- **DOCUMENT**
Unbreak Finalize HashAggregate over Partial HashAggregate.
authorRobert Haas <rhaas@postgresql.org>
Fri, 16 Dec 2016 15:03:08 +0000 (10:03 -0500)
committerRobert Haas <rhaas@postgresql.org>
Fri, 16 Dec 2016 15:03:08 +0000 (10:03 -0500)
Commit 5dfc198146b49ce7ecc8a1fc9d5e171fb75f6ba5 introduced the use
of a new type of hash table with linear reprobing for hash aggregates.
Such a hash table behaves very poorly if keys are inserted in hash
order, which does in fact happen in the case where a query use a
Finalize HashAggregate node fed (via Gather) by a Partial
HashAggregate node.  In fact, queries with this type of plan tend
to run effectively forever.

Fix that by seeding the hash value differently in each worker
(and in the leader, if it participates).

Andres Freund and Robert Haas

src/backend/executor/execGrouping.c
src/backend/executor/nodeAgg.c
src/backend/executor/nodeRecursiveunion.c
src/backend/executor/nodeSetOp.c
src/backend/executor/nodeSubplan.c
src/include/executor/executor.h
src/include/nodes/execnodes.h

index 94cc59de7e1cbcc21807e7553342eb1d80327087..3149fbe975c2caaed1d16ca6f126189a98969188 100644 (file)
@@ -18,6 +18,8 @@
  */
 #include "postgres.h"
 
+#include "access/hash.h"
+#include "access/parallel.h"
 #include "executor/executor.h"
 #include "miscadmin.h"
 #include "utils/lsyscache.h"
@@ -289,7 +291,8 @@ BuildTupleHashTable(int numCols, AttrNumber *keyColIdx,
                                        FmgrInfo *eqfunctions,
                                        FmgrInfo *hashfunctions,
                                        long nbuckets, Size additionalsize,
-                                       MemoryContext tablecxt, MemoryContext tempcxt)
+                                       MemoryContext tablecxt, MemoryContext tempcxt,
+                                       bool use_variable_hash_iv)
 {
        TupleHashTable hashtable;
        Size            entrysize = sizeof(TupleHashEntryData) + additionalsize;
@@ -314,6 +317,19 @@ BuildTupleHashTable(int numCols, AttrNumber *keyColIdx,
        hashtable->in_hash_funcs = NULL;
        hashtable->cur_eq_funcs = NULL;
 
+       /*
+        * If parallelism is in use, even if the master backend is performing the
+        * scan itself, we don't want to create the hashtable exactly the same way
+        * in all workers. As hashtables are iterated over in keyspace-order,
+        * doing so in all processes in the same way is likely to lead to
+        * "unbalanced" hashtables when the table size initially is
+        * underestimated.
+        */
+       if (use_variable_hash_iv)
+               hashtable->hash_iv = hash_uint32(ParallelWorkerNumber);
+       else
+               hashtable->hash_iv = 0;
+
        hashtable->hashtab = tuplehash_create(tablecxt, nbuckets);
        hashtable->hashtab->private_data = hashtable;
 
@@ -450,7 +466,7 @@ TupleHashTableHash(struct tuplehash_hash *tb, const MinimalTuple tuple)

- **PROBLEMS AND TASKS**
A. According to the commit page, how does the commit fix the hash table problem?
B. Duplicate the part of the commit page starting at "committerRobert Haas <rhaas@postgresql.org>" and ending at "to run effectively forever.".

- **LISTED RECORDS**
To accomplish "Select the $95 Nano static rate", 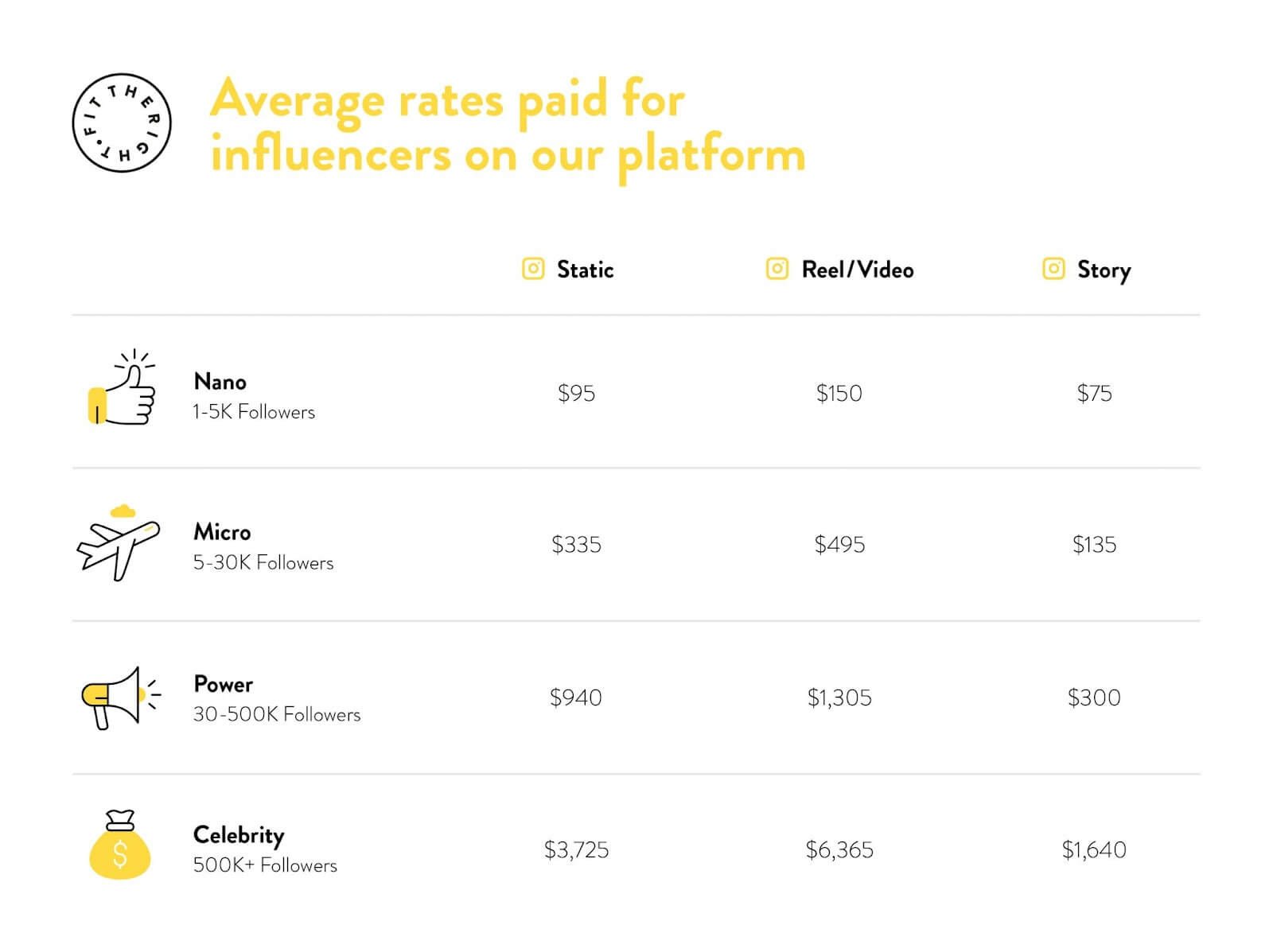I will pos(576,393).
* * *
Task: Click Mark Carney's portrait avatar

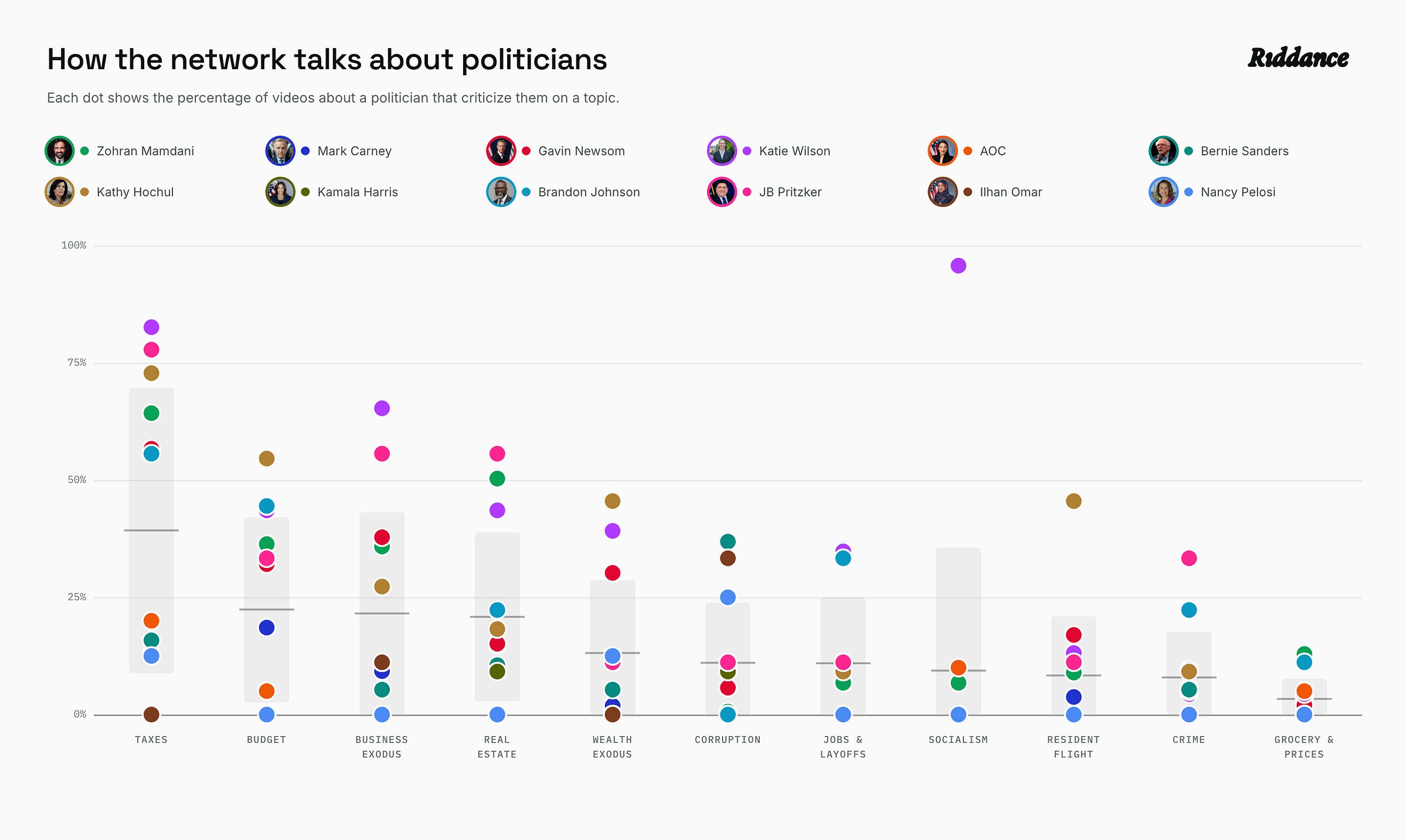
==
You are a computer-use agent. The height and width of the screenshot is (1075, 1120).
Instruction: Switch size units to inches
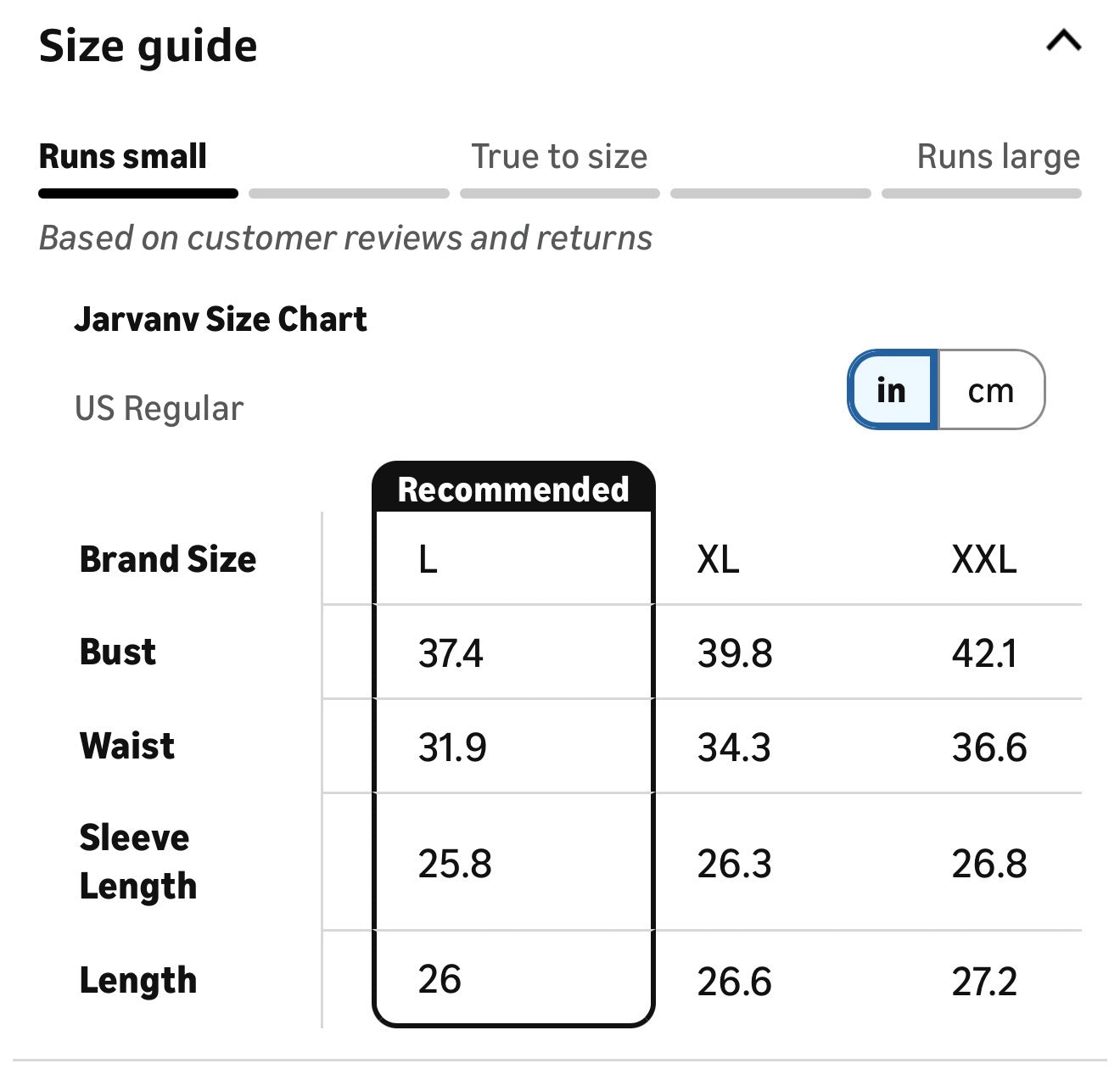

- **EXPECTED RESPONSES**
A. It seeds the hash value differently in each worker, and in the leader if it participates.

B.
committerRobert Haas <rhaas@postgresql.org>
Fri, 16 Dec 2016 15:03:08 +0000 (10:03 -0500)
Commit 5dfc198146b49ce7ecc8a1fc9d5e171fb75f6ba5 introduced the use
of a new type of hash table with linear reprobing for hash aggregates.
Such a hash table behaves very poorly if keys are inserted in hash
order, which does in fact happen in the case where a query use a
Finalize HashAggregate node fed (via Gather) by a Partial
HashAggregate node.  In fact, queries with this type of plan tend
to run effectively forever.